RECORD EXCERPTS:
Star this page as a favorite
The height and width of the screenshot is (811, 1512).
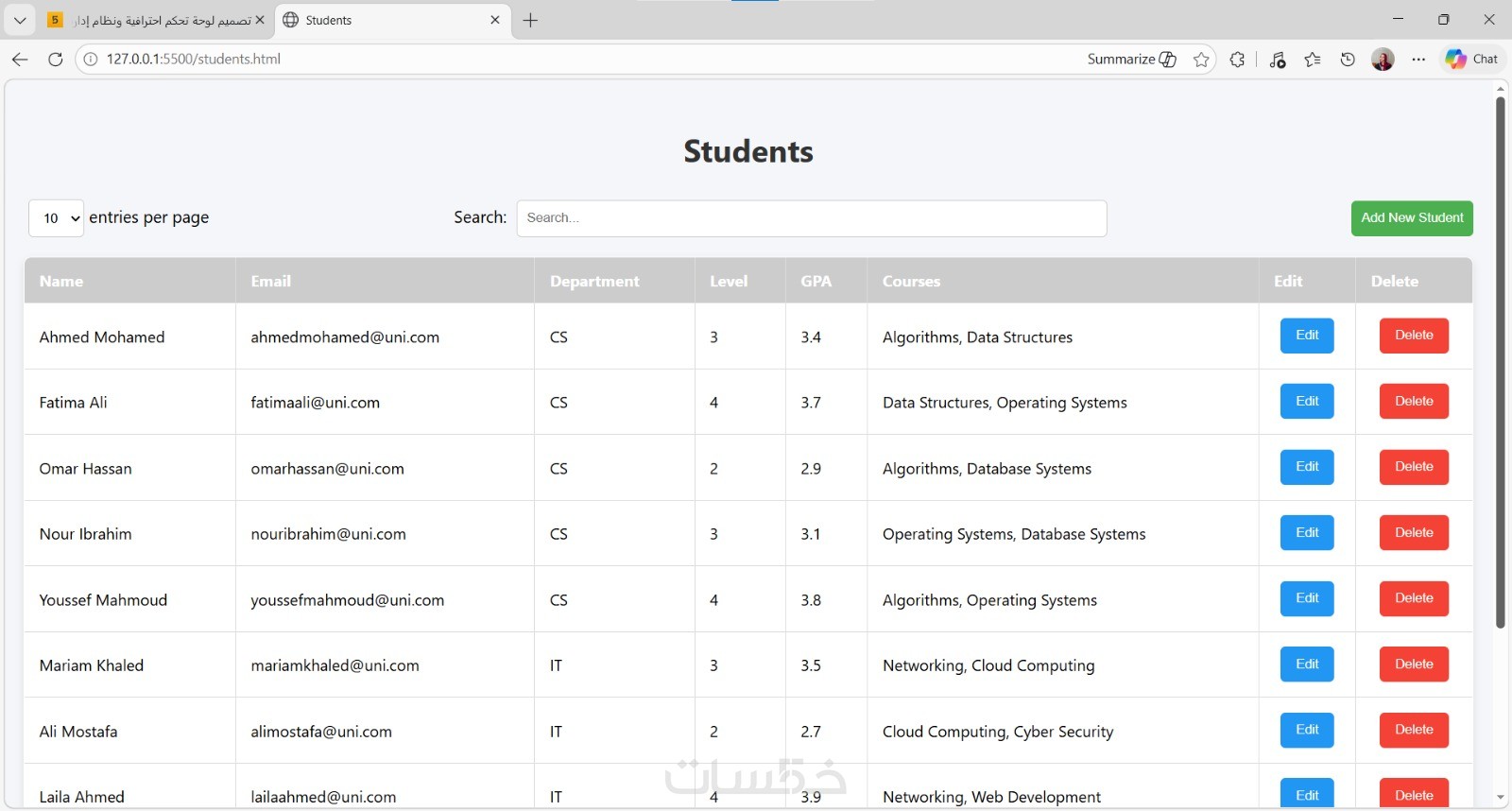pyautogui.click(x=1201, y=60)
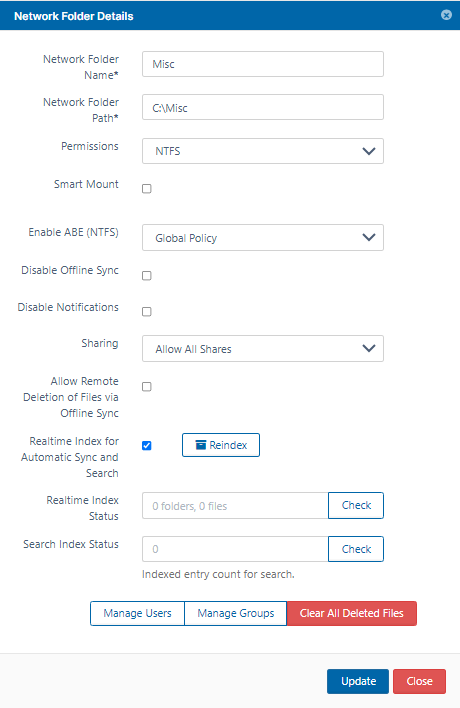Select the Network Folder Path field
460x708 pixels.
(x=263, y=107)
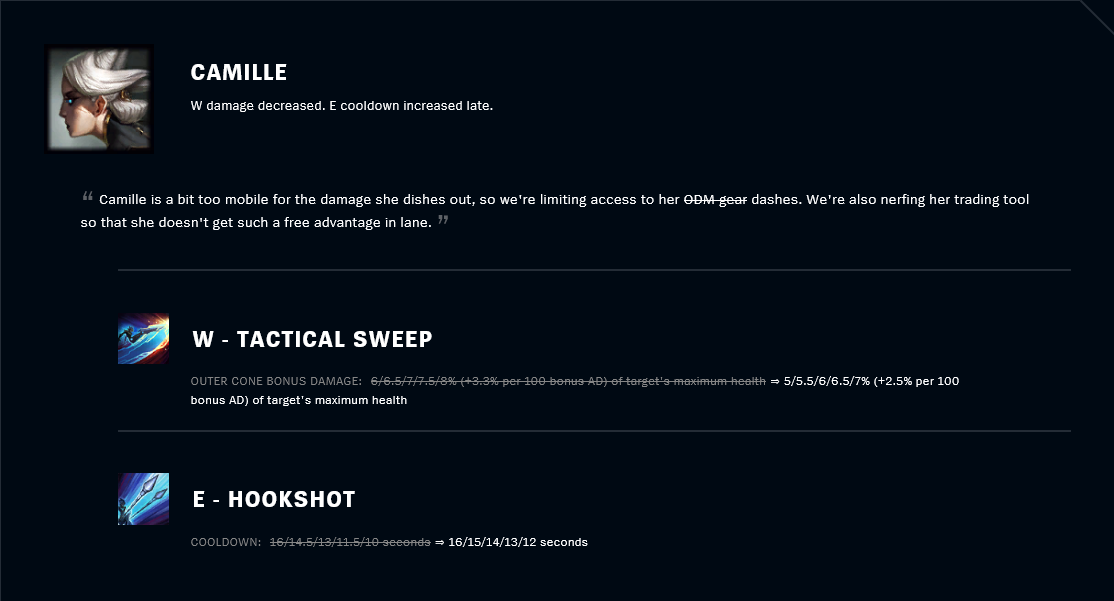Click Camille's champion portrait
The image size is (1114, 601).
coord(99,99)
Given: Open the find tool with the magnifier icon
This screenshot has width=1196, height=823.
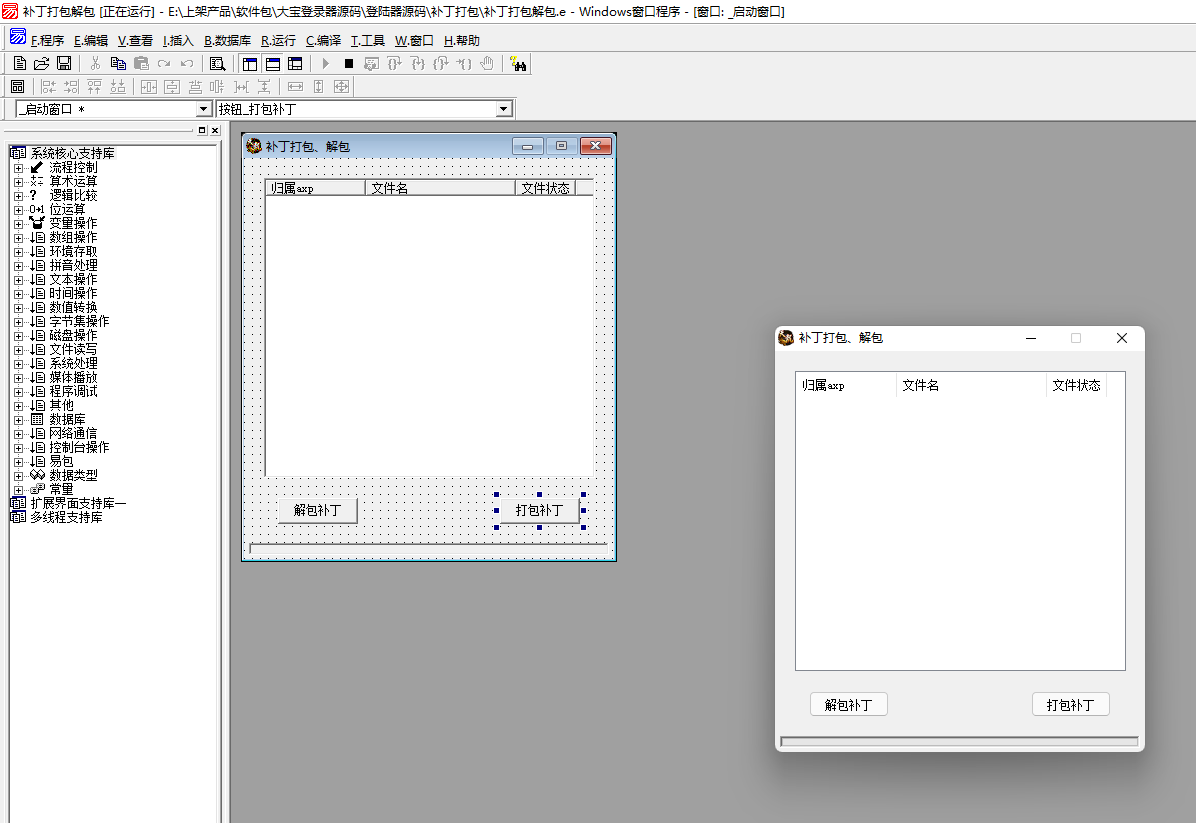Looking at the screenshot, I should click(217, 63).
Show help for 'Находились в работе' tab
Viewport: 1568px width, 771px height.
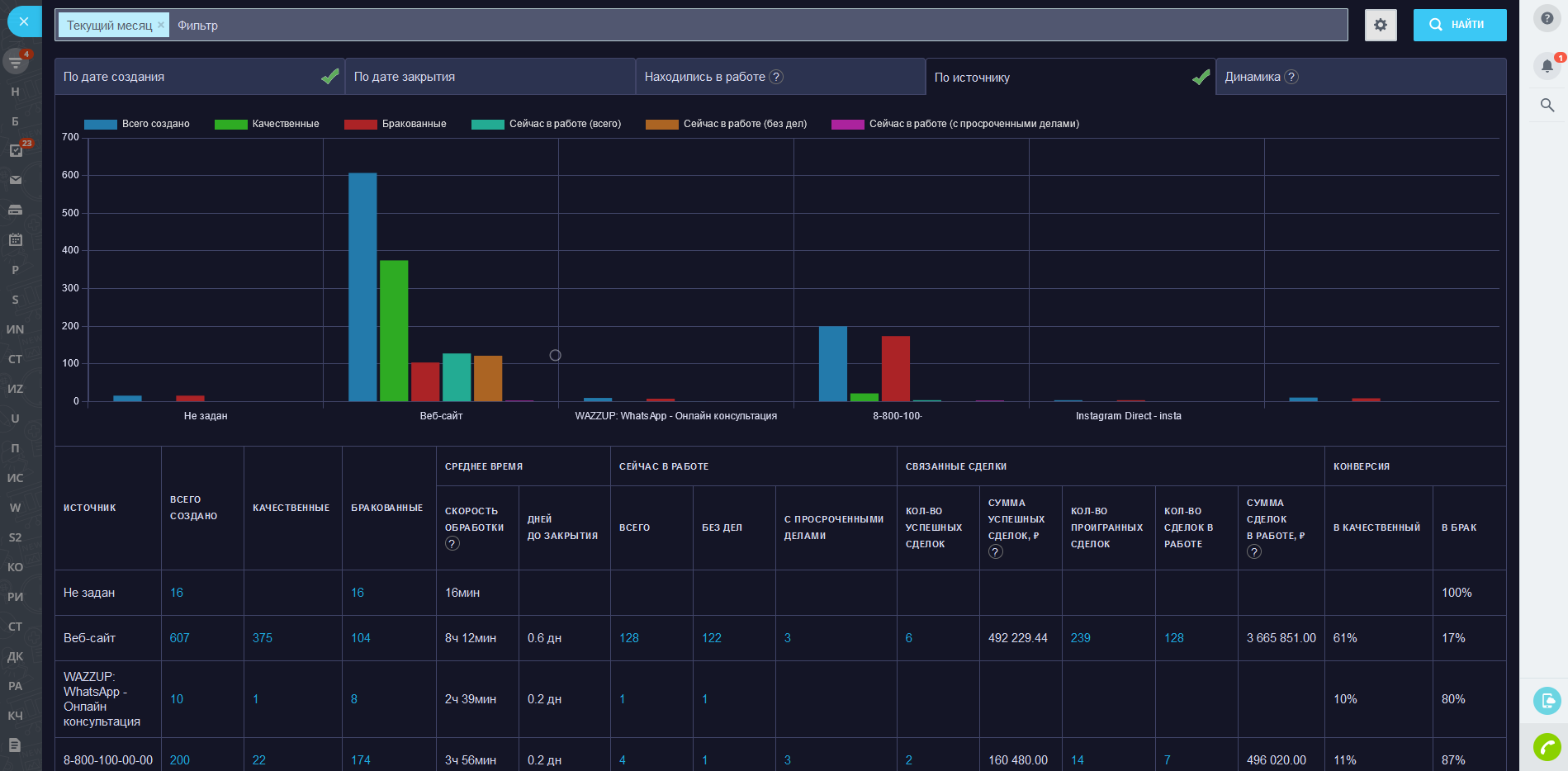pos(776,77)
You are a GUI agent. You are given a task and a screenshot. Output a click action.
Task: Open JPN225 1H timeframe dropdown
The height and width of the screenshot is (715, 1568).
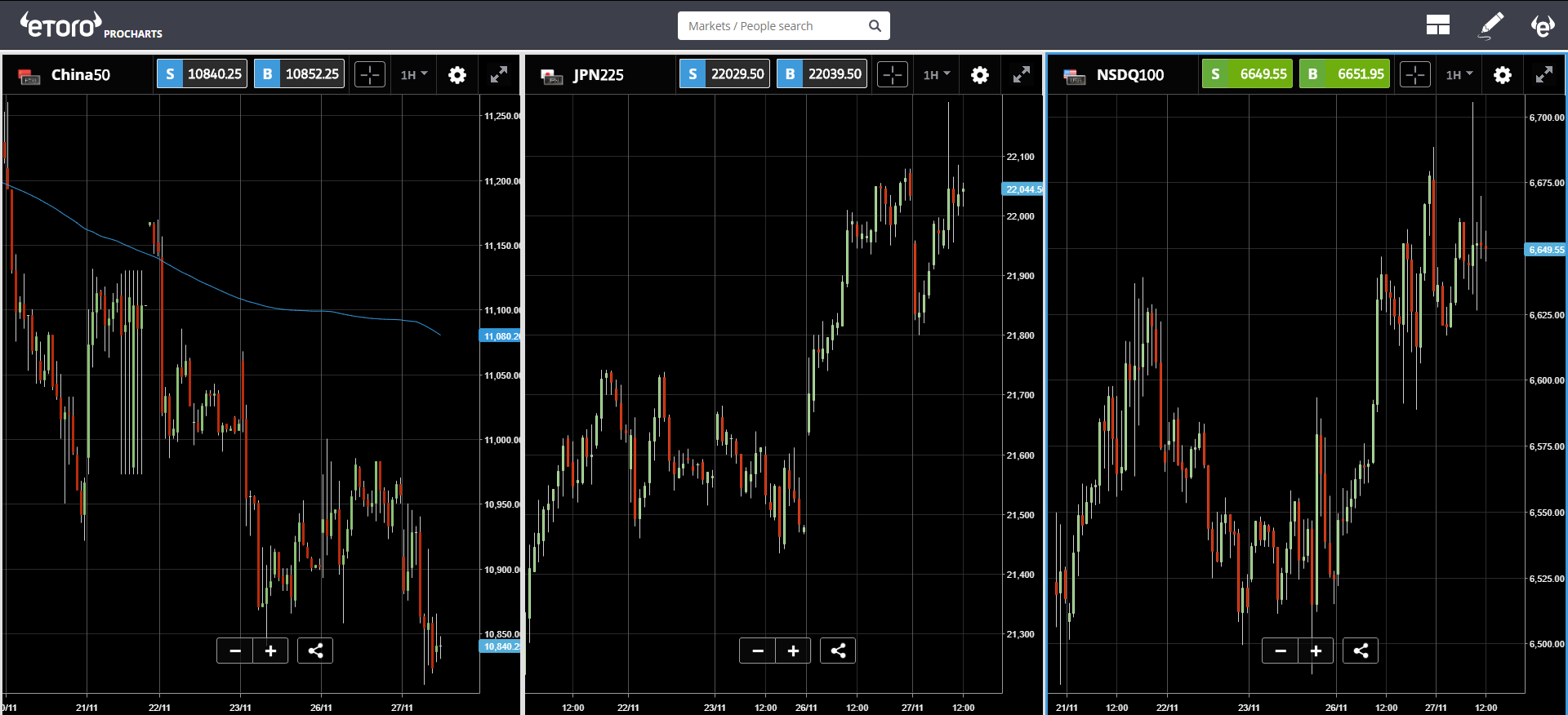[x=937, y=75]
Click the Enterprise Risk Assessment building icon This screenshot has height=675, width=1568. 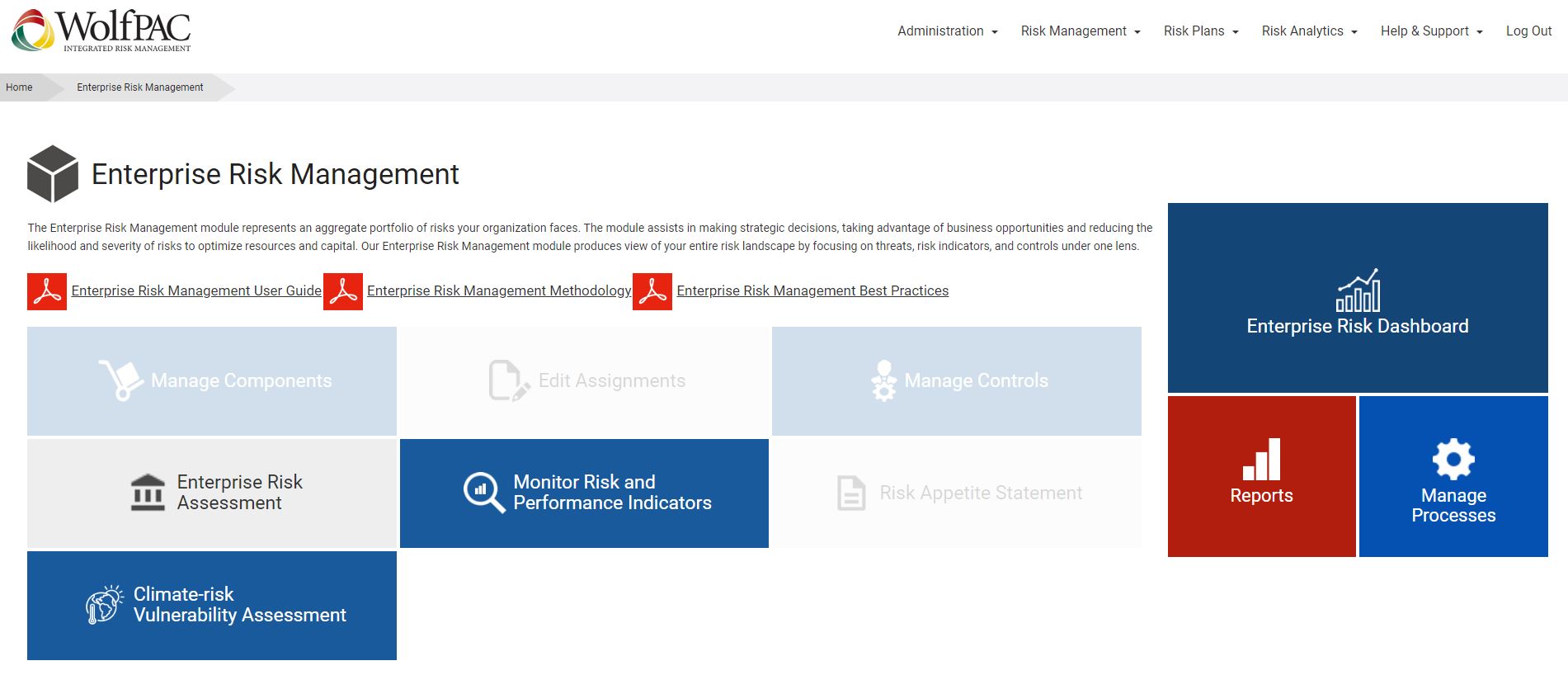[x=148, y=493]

YOUR INSTRUCTIONS:
Check each line above for "Open" and return the ones that have it.

SOLVED PROBLEM:
Given: Open the find tool with the magnifier icon
Task: Open JPN225 1H timeframe dropdown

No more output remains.